Solar Flare is moving away from Liliana and towards Jace, Memory Adept.  I believe this is among the proper approaches to take, as Liliana is weak in the Wolf Run Ramp matchup.  Of the big three, Wolf Run Ramp seems to be the deck to beat.  The top 8 of Grand Prix Brisbane featured 4 Wolf Run Ramp, 3 UB control, and 1 WG Hero of Bladehold beatdown deck.  View the results for yourself here.  Among the UB control lists was a Tezzeret deck.  Any of the top decks that could fit it in ran Wring Flesh.  Having a 1-mana out to annoying X/1 creatures outside of red is worthy of inclusion.  Wring Flesh as a maindeck card in UB control is probably a good enough reason to avoid running Tempered Steel in the present format.  Oddly enough, the winner of the tournament was UB control.  The deck is legit.  Untapping with a Concecrated Sphinx against any deck seems good.  The card’s primary weakness is its lack of an immediate effect.  The deck’s other finishers make up for that quite nicely.  UB control’s finishers are immune to Dismember, at least if the red zone is not considered in the equation.  If the deck isn’t tier 1, it is very close.

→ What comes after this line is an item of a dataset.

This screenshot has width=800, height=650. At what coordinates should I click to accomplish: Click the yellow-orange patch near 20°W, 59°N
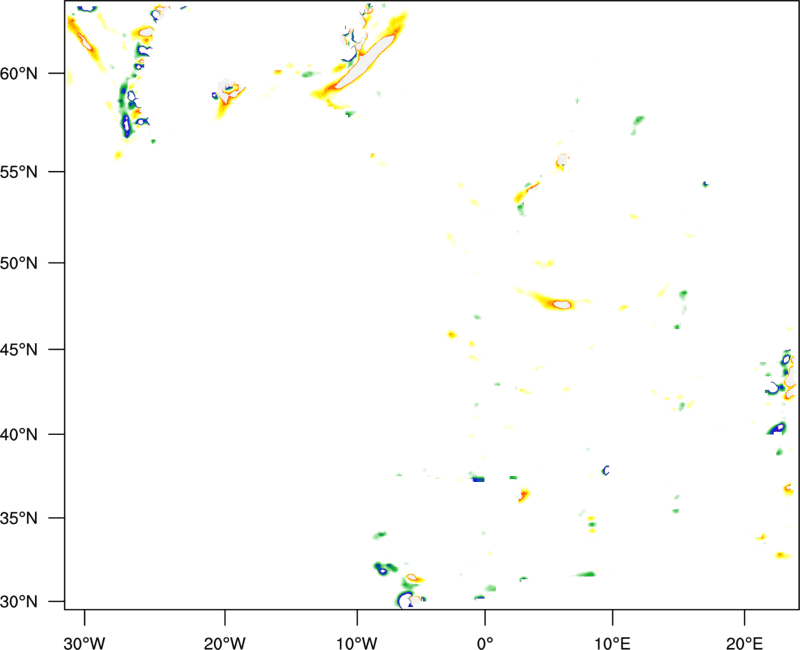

There are other tournament results to consider.  The Standard Open brings more lists to the table.  There were a great number of innovations in the tournament, as pointed out by Mike Flores here.  For innovative Solar Flare decks, Christian Valent’s decklist takes the cake.  The deck features no planeswalkers at all.  None.  Not even in the sideboard.  The deck is a thing of beauty.  As a concession to aggressive strategies, the deck has a miser Celestial Purge, 3 Timely Reinforcements, and 2 Day of Judgment.  In the current meta, I don’t know that such a decklist would work.  Ghost Quarter is a must to deal with Kessig Wolf Run and Inkmoth Nexus.  Running lands that don’t tap for colored mana can really strain a deck working off of 3 colors.  However, switching numbers around a bit and overhauling the mana base may produce a list that has a solid chance.  The tournament saw decks that ran fewer than four Mana Leak.  Personally, I don’t like the card at all right now.  You are quite often outside Mana Leak range once you see something relevant to counter with it.

Why I Suck at Magic

I have been playing Magic off and on since Mirrodin block.  It is a tiring game, as losing can be very frustrating.  Victories can be equally rewarding, but if you are below .500 like me, you tend to lose the motivation to press on. 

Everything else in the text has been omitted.